▶ [Task objective] Your response should consist of the full data, set down exactly.
◆ ◆ ◆ ◆
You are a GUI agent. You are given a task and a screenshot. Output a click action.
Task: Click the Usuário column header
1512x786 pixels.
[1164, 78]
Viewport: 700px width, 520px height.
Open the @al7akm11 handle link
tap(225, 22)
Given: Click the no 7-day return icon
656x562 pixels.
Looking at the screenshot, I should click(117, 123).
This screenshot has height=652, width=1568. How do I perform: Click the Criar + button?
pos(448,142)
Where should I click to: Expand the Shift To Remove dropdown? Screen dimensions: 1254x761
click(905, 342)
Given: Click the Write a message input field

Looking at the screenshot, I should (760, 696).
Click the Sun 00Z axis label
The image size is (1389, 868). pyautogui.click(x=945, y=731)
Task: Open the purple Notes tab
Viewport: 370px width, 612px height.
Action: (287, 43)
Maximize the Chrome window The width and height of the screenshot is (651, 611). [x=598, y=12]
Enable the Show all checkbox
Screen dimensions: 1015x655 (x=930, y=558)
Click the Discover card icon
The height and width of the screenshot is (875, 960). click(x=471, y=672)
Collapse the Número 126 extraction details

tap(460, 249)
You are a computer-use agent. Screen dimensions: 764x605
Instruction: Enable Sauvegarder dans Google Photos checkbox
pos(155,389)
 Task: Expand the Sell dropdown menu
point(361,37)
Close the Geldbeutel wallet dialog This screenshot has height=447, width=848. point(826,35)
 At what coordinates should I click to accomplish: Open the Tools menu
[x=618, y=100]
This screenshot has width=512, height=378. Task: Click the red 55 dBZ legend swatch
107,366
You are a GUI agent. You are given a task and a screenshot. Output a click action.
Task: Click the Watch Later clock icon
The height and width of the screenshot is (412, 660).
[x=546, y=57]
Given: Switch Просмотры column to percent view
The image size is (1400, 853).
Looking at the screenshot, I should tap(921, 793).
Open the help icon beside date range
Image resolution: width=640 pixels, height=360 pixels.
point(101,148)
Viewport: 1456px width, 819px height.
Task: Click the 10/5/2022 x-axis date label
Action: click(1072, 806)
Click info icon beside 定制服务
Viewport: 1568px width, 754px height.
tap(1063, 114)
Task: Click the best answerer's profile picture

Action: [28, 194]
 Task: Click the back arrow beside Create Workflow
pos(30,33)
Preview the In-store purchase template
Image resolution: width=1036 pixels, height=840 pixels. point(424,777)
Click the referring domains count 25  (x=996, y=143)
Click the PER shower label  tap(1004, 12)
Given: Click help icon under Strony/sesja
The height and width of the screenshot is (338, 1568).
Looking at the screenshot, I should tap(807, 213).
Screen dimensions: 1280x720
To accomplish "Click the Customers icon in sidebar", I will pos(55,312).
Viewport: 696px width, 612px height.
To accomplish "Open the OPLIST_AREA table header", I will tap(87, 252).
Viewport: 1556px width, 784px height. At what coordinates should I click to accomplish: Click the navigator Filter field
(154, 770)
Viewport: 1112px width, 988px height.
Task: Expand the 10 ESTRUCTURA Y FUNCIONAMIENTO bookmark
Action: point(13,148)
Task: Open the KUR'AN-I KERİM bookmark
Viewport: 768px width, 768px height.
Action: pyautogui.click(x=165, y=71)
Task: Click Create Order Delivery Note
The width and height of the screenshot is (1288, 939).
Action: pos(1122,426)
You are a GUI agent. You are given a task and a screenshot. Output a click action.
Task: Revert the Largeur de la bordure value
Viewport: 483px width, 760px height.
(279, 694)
◆ ◆ ◆ ◆
▶ [Result]
You are a GUI agent. You are given a task and a screenshot. Output a click action.
Task: Click the Usuário column header
1512x786 pixels.
[1164, 78]
Viewport: 700px width, 520px height.
Open the @al7akm11 handle link
tap(225, 22)
Given: Click the no 7-day return icon
656x562 pixels.
Looking at the screenshot, I should click(117, 123).
This screenshot has height=652, width=1568. How do I perform: Click the Criar + button?
pos(448,142)
Where should I click to: Expand the Shift To Remove dropdown? Screen dimensions: 1254x761
click(905, 342)
Given: Click the Write a message input field

Looking at the screenshot, I should (760, 696).
Click the Sun 00Z axis label
The image size is (1389, 868). pyautogui.click(x=945, y=731)
Task: Open the purple Notes tab
Viewport: 370px width, 612px height.
Action: (287, 43)
Maximize the Chrome window The width and height of the screenshot is (651, 611). [x=598, y=12]
Enable the Show all checkbox
Screen dimensions: 1015x655 (x=930, y=558)
Click the Discover card icon
The height and width of the screenshot is (875, 960). click(x=471, y=672)
Collapse the Número 126 extraction details

tap(460, 249)
You are a computer-use agent. Screen dimensions: 764x605
Instruction: Enable Sauvegarder dans Google Photos checkbox
pos(155,389)
 Task: Expand the Sell dropdown menu
point(361,37)
Close the Geldbeutel wallet dialog This screenshot has height=447, width=848. point(826,35)
 At what coordinates should I click to accomplish: Open the Tools menu
[x=618, y=100]
This screenshot has width=512, height=378. Task: Click the red 55 dBZ legend swatch
107,366
You are a GUI agent. You are given a task and a screenshot. Output a click action.
Task: Click the Watch Later clock icon
The height and width of the screenshot is (412, 660).
[x=546, y=57]
Given: Switch Просмотры column to percent view
The image size is (1400, 853).
Looking at the screenshot, I should tap(921, 793).
Open the help icon beside date range
Image resolution: width=640 pixels, height=360 pixels.
point(101,148)
Viewport: 1456px width, 819px height.
Task: Click the 10/5/2022 x-axis date label
Action: click(1072, 806)
Click info icon beside 定制服务
Viewport: 1568px width, 754px height.
tap(1063, 114)
Task: Click the best answerer's profile picture

Action: [28, 194]
 Task: Click the back arrow beside Create Workflow
pos(30,33)
Preview the In-store purchase template
Image resolution: width=1036 pixels, height=840 pixels. point(424,777)
Click the referring domains count 25  (x=996, y=143)
Click the PER shower label  tap(1004, 12)
Given: Click help icon under Strony/sesja
The height and width of the screenshot is (338, 1568).
Looking at the screenshot, I should tap(807, 213).
Screen dimensions: 1280x720
To accomplish "Click the Customers icon in sidebar", I will pos(55,312).
Viewport: 696px width, 612px height.
To accomplish "Open the OPLIST_AREA table header", I will tap(87, 252).
Viewport: 1556px width, 784px height. At what coordinates should I click to accomplish: Click the navigator Filter field
(154, 770)
Viewport: 1112px width, 988px height.
Task: Expand the 10 ESTRUCTURA Y FUNCIONAMIENTO bookmark
Action: point(13,148)
Task: Open the KUR'AN-I KERİM bookmark
Viewport: 768px width, 768px height.
Action: pyautogui.click(x=165, y=71)
Task: Click Create Order Delivery Note
The width and height of the screenshot is (1288, 939).
Action: pos(1122,426)
You are a GUI agent. You are given a task and a screenshot. Output a click action.
Task: Revert the Largeur de la bordure value
Viewport: 483px width, 760px height.
(279, 694)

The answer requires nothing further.